> [What is expected]: Work through the entries below line by line and give the number of lines with the string "anzeigen", nothing else.
■ ■ ■ ■ ■ ■ ■
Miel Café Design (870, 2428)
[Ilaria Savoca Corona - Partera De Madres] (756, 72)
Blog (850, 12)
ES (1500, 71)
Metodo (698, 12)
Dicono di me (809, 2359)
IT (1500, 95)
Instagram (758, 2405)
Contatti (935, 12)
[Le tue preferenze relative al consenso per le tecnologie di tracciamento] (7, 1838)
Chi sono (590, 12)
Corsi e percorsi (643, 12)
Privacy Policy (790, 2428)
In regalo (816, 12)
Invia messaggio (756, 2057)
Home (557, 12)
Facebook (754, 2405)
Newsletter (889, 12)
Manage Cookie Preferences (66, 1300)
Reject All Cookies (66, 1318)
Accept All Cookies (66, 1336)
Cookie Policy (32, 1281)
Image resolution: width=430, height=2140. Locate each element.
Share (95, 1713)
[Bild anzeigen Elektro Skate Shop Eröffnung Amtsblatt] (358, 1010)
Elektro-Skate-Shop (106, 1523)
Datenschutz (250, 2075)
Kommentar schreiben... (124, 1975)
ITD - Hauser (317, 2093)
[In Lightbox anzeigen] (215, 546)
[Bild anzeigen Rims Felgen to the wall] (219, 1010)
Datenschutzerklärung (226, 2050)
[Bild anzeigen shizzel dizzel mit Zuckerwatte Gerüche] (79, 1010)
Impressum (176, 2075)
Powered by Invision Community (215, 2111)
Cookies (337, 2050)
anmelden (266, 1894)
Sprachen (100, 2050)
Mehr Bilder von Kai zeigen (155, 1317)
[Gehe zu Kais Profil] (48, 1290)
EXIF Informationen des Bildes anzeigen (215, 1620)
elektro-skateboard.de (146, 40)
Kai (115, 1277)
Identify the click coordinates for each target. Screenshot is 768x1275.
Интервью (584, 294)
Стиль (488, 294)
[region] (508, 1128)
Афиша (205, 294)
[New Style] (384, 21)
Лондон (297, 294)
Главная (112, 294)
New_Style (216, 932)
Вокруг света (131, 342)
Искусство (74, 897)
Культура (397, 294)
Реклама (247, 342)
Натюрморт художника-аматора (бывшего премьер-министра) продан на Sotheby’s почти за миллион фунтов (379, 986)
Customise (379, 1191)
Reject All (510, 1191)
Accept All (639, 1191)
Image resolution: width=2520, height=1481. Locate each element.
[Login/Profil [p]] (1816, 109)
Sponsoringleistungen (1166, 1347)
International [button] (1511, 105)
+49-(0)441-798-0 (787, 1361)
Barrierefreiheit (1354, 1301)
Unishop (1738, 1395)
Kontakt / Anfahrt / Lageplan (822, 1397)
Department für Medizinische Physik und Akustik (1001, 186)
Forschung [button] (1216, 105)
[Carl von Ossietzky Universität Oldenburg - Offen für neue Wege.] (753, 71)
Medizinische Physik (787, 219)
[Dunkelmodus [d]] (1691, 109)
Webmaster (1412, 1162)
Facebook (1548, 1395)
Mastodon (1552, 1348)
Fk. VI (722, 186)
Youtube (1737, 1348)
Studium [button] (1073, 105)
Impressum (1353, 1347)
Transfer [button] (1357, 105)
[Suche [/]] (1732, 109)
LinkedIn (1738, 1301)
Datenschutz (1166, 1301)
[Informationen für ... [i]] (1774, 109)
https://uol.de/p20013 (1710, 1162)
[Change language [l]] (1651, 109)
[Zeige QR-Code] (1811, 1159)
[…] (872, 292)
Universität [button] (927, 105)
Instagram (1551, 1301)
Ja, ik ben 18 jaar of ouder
■ ■ ■ ■ ■ ■ ■
> [Solution for this task]: 5